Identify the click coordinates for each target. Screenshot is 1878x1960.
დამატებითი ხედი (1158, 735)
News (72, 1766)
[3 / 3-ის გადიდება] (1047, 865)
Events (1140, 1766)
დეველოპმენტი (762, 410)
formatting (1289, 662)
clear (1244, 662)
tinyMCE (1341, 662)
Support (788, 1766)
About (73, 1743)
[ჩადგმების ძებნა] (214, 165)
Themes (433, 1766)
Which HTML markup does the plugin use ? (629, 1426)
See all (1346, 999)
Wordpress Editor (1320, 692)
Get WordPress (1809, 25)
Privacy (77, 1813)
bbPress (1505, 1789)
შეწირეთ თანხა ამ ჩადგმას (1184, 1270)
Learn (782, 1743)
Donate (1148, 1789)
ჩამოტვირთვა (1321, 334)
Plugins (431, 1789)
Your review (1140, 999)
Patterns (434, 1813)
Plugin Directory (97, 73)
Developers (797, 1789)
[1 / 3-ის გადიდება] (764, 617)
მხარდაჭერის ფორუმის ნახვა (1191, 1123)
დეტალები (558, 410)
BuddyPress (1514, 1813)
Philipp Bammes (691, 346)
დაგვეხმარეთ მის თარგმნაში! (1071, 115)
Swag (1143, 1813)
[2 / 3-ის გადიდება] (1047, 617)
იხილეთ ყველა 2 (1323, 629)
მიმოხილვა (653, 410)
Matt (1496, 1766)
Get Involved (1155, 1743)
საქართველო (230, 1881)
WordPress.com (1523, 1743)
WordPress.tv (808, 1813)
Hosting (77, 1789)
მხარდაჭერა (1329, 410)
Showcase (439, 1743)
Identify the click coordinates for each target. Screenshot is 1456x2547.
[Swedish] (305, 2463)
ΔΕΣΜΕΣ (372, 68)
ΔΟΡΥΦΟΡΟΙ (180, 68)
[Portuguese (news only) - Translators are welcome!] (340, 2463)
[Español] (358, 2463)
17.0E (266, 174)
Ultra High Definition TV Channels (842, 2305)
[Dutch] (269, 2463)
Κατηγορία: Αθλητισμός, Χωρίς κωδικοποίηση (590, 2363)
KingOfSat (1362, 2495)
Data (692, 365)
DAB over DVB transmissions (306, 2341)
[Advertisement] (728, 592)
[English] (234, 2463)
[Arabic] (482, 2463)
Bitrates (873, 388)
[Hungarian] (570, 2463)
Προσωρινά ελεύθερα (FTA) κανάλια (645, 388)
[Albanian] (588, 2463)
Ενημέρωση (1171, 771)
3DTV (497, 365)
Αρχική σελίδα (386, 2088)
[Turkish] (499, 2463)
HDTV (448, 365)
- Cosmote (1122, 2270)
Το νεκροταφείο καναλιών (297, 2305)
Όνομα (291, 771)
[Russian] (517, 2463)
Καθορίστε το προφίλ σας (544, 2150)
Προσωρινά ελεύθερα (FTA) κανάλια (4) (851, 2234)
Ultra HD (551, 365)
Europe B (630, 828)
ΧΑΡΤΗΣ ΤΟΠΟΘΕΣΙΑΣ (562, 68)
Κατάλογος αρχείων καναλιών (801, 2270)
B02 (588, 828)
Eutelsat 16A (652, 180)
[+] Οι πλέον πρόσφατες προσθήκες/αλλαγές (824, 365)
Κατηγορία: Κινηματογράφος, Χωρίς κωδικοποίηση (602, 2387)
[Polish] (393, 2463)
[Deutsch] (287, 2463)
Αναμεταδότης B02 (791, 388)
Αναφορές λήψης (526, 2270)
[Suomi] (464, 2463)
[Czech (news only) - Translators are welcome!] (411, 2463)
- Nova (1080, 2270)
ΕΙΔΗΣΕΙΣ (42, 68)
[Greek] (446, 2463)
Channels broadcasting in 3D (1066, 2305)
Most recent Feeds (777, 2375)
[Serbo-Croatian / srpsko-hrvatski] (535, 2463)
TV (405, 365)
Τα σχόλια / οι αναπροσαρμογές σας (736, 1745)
------------
| PROBLEM |
Please copy out the records exactly as they appear.

| SOLUTION |
Identify the click coordinates for each target. Screenshot is 1878x1960.
დამატებითი ხედი (1158, 735)
News (72, 1766)
[3 / 3-ის გადიდება] (1047, 865)
Events (1140, 1766)
დეველოპმენტი (762, 410)
formatting (1289, 662)
clear (1244, 662)
tinyMCE (1341, 662)
Support (788, 1766)
About (73, 1743)
[ჩადგმების ძებნა] (214, 165)
Themes (433, 1766)
Which HTML markup does the plugin use ? (629, 1426)
See all (1346, 999)
Wordpress Editor (1320, 692)
Get WordPress (1809, 25)
Privacy (77, 1813)
bbPress (1505, 1789)
შეწირეთ თანხა ამ ჩადგმას (1184, 1270)
Learn (782, 1743)
Donate (1148, 1789)
ჩამოტვირთვა (1321, 334)
Plugins (431, 1789)
Your review (1140, 999)
Patterns (434, 1813)
Plugin Directory (97, 73)
Developers (797, 1789)
[1 / 3-ის გადიდება] (764, 617)
მხარდაჭერის ფორუმის ნახვა (1191, 1123)
დეტალები (558, 410)
BuddyPress (1514, 1813)
Philipp Bammes (691, 346)
დაგვეხმარეთ მის თარგმნაში! (1071, 115)
Swag (1143, 1813)
[2 / 3-ის გადიდება] (1047, 617)
იხილეთ ყველა 2 (1323, 629)
მიმოხილვა (653, 410)
Matt (1496, 1766)
Get Involved (1155, 1743)
საქართველო (230, 1881)
WordPress.com (1523, 1743)
WordPress.tv (808, 1813)
Hosting (77, 1789)
მხარდაჭერა (1329, 410)
Showcase (439, 1743)
Identify the click coordinates for each target. Screenshot is 1456x2547.
[Swedish] (305, 2463)
ΔΕΣΜΕΣ (372, 68)
ΔΟΡΥΦΟΡΟΙ (180, 68)
[Portuguese (news only) - Translators are welcome!] (340, 2463)
[Español] (358, 2463)
17.0E (266, 174)
Ultra High Definition TV Channels (842, 2305)
[Dutch] (269, 2463)
Κατηγορία: Αθλητισμός, Χωρίς κωδικοποίηση (590, 2363)
KingOfSat (1362, 2495)
Data (692, 365)
DAB over DVB transmissions (306, 2341)
[Advertisement] (728, 592)
[English] (234, 2463)
[Arabic] (482, 2463)
Bitrates (873, 388)
[Hungarian] (570, 2463)
Προσωρινά ελεύθερα (FTA) κανάλια (645, 388)
[Albanian] (588, 2463)
Ενημέρωση (1171, 771)
3DTV (497, 365)
Αρχική σελίδα (386, 2088)
[Turkish] (499, 2463)
HDTV (448, 365)
- Cosmote (1122, 2270)
Το νεκροταφείο καναλιών (297, 2305)
Όνομα (291, 771)
[Russian] (517, 2463)
Καθορίστε το προφίλ σας (544, 2150)
Προσωρινά ελεύθερα (FTA) κανάλια (4) (851, 2234)
Ultra HD (551, 365)
Europe B (630, 828)
ΧΑΡΤΗΣ ΤΟΠΟΘΕΣΙΑΣ (562, 68)
Κατάλογος αρχείων καναλιών (801, 2270)
B02 (588, 828)
Eutelsat 16A (652, 180)
[+] Οι πλέον πρόσφατες προσθήκες/αλλαγές (824, 365)
Κατηγορία: Κινηματογράφος, Χωρίς κωδικοποίηση (602, 2387)
[Polish] (393, 2463)
[Deutsch] (287, 2463)
Αναμεταδότης B02 (791, 388)
Αναφορές λήψης (526, 2270)
[Suomi] (464, 2463)
[Czech (news only) - Translators are welcome!] (411, 2463)
- Nova (1080, 2270)
ΕΙΔΗΣΕΙΣ (42, 68)
[Greek] (446, 2463)
Channels broadcasting in 3D (1066, 2305)
Most recent Feeds (777, 2375)
[Serbo-Croatian / srpsko-hrvatski] (535, 2463)
TV (405, 365)
Τα σχόλια / οι αναπροσαρμογές σας (736, 1745)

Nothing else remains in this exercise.